Zoning Board Rules Against "Tourist Homes"

By Mallory Lane

Published 07/22 2014 05:47PM

Updated 07/22 2014 06:19PM

STATE COLLEGE, CENTRE COUNTY - A decision has been made on a controversial zoning issue in a Centre County borough.

The State College Zoning Hearing Board decided the way two borough homes were being used were in fact for "tourist home" purposes and say it won't be permitted.

The two homes at question are zoned as R-2 residential properties, meaning they are specifically designed to be a single-family home in a residential zoned neighborhood, but these two properties are being used for what the borough and neighbors are calling "tourist homes."
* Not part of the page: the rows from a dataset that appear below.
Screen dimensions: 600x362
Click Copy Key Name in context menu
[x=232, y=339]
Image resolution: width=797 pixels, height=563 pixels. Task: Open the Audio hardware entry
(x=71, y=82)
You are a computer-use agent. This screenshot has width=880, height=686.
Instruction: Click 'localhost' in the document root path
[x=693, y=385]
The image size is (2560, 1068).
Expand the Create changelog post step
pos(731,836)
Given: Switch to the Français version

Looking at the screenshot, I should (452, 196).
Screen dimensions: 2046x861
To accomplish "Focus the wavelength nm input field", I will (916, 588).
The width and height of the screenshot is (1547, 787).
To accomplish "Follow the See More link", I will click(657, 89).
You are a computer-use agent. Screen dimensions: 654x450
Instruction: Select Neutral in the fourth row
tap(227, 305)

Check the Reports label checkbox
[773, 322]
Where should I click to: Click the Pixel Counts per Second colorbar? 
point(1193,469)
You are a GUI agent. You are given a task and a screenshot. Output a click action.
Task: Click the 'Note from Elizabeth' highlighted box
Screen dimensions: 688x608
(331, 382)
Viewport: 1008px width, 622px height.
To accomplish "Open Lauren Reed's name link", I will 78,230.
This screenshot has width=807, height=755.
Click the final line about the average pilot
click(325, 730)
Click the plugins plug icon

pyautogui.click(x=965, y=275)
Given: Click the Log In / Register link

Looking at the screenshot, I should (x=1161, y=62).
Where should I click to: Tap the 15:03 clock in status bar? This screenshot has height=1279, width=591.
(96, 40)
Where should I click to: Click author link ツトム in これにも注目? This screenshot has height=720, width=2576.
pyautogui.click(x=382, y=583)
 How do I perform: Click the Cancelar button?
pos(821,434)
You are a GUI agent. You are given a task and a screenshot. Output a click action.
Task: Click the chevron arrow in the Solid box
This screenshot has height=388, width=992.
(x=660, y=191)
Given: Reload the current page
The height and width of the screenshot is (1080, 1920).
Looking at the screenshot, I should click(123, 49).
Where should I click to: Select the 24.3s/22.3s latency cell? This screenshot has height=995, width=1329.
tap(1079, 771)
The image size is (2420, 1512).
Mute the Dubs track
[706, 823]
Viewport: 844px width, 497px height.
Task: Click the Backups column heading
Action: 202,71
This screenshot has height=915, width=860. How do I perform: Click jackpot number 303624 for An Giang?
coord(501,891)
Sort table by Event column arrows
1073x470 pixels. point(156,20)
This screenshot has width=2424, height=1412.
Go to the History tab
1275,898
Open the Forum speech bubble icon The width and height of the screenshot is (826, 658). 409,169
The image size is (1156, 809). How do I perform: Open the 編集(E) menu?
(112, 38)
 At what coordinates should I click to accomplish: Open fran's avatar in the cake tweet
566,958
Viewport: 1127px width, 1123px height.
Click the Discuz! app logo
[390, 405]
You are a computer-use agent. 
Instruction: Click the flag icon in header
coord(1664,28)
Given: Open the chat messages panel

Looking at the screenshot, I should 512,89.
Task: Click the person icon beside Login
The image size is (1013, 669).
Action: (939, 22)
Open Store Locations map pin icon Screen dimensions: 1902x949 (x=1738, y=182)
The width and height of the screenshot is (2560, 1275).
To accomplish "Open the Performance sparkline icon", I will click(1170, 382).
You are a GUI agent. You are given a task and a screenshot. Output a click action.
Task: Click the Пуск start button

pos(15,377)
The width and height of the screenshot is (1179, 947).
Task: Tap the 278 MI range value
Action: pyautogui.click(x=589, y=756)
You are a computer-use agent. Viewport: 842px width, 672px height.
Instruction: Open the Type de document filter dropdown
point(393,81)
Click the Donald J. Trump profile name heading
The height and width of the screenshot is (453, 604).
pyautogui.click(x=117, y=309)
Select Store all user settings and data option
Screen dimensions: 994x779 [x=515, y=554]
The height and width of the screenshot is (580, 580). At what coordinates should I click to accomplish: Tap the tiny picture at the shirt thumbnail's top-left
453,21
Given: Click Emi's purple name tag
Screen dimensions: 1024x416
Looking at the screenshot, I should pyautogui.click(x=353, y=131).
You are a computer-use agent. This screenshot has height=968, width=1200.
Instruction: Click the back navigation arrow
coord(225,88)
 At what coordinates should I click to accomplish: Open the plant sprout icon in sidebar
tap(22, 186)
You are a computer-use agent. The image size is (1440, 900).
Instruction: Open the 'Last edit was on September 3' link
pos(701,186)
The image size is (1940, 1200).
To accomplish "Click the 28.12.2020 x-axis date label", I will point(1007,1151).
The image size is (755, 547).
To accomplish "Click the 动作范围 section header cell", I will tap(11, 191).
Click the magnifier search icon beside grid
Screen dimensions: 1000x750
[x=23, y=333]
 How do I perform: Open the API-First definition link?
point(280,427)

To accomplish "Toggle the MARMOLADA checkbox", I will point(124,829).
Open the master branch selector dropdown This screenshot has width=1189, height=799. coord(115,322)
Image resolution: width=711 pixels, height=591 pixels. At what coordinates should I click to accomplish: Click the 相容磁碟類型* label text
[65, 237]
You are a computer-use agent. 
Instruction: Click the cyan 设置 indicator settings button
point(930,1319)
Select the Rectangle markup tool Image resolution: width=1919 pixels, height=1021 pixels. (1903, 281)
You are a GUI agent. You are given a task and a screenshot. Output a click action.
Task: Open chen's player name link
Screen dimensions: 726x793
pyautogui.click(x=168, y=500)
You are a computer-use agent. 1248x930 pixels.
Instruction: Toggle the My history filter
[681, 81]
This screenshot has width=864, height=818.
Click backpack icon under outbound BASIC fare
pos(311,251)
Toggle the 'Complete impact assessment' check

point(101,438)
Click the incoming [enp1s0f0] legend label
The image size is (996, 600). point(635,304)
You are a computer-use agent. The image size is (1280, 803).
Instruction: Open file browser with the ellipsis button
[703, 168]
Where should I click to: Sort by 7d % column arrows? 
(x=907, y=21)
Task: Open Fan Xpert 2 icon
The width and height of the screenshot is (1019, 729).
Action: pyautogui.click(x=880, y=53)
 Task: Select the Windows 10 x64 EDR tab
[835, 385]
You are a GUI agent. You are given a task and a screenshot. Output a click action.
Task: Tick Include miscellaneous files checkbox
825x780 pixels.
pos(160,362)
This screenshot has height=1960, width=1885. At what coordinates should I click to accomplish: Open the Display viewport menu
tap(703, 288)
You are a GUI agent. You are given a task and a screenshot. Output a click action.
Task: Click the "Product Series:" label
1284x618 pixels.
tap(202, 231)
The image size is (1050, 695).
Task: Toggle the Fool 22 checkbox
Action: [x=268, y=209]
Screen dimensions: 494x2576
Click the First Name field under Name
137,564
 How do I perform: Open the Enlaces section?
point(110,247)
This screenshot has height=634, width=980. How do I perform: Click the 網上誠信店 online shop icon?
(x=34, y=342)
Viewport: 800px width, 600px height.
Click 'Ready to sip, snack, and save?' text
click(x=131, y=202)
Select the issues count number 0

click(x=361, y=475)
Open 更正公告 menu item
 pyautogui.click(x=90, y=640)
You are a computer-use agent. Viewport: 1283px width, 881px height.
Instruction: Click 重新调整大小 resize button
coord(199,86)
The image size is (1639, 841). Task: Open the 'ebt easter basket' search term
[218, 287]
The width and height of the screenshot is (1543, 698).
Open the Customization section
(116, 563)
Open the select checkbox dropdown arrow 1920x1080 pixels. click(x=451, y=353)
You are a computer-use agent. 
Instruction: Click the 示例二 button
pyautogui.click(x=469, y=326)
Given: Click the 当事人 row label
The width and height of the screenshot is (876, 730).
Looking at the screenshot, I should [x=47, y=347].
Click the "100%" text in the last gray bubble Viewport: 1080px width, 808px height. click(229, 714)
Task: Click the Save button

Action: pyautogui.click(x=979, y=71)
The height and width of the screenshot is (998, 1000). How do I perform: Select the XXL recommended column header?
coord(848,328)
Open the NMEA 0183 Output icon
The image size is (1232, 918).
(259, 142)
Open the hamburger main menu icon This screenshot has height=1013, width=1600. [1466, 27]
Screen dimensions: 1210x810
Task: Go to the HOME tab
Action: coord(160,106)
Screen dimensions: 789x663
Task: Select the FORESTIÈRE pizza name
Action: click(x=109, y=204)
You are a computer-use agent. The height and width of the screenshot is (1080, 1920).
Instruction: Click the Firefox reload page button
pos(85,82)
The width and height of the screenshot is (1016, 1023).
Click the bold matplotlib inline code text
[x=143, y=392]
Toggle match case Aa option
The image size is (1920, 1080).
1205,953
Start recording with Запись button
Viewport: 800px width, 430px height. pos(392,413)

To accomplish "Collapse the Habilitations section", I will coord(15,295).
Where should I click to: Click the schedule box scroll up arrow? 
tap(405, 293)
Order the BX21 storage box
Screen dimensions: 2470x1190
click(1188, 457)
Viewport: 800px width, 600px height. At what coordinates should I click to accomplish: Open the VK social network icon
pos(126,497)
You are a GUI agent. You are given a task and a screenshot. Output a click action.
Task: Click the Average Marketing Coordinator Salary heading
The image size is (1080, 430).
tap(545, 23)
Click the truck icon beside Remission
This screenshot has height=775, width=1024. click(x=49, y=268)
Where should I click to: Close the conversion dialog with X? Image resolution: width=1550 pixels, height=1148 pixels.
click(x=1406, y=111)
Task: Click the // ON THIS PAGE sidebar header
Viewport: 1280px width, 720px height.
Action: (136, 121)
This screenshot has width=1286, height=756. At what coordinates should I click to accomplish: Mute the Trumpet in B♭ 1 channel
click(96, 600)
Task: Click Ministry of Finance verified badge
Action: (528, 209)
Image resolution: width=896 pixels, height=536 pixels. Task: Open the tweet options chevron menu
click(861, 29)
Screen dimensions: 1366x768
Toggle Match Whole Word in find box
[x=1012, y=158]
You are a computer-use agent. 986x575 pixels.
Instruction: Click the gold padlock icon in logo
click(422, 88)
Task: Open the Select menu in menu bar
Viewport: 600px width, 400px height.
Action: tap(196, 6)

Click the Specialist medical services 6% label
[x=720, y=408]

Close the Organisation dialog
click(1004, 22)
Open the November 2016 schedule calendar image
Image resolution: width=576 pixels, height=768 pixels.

"It takes away from the neighborliness of the neighborhood," Janet Engeman said.

Engeman is pleased with the Zoning Hearing Board's decision Tuesday.

"This is what I was hoping would take place," she said. "I live just a couple doors away from those properties and we've been aware of the problem for quite some time."

She, other neighbors and the zoning board said 612 Walnut Street and 138 West Prospect Avenue are being advertised as vacation homes. They're often rented out on a short-term basis for special event weekends, especially during Penn State's football season.

Neighbors said not having consistent residents in the homes goes against code and is making their neighborhood less neighbor-friendly.

Now, the borough said this type of transient housing isn't allowed.

"The critical matter here was that the two owners were not occupying those two homes," Stanford Lembeck, Chairman of the Zoning Hearing Board, said. "They live some place else."

Craig and Susan Stout own the two homes in question and said while the board didn't rule in their favor, some other big questions were answered.

"It's not the decision that we wanted, but I think we came a long way in defining what it is we are permitted to do with these homes in the R-2 zoning district," Stout said. "They did clearly define that seven nights or more is permitted."

The Stout's have three options now. They can file an appeal with the county, they can begin advertising and renting the homes for seven nights or more, or they can go to a nine to 12 month lease.

The owners said they'll discuss their options with their attorney and make a decision at a later date.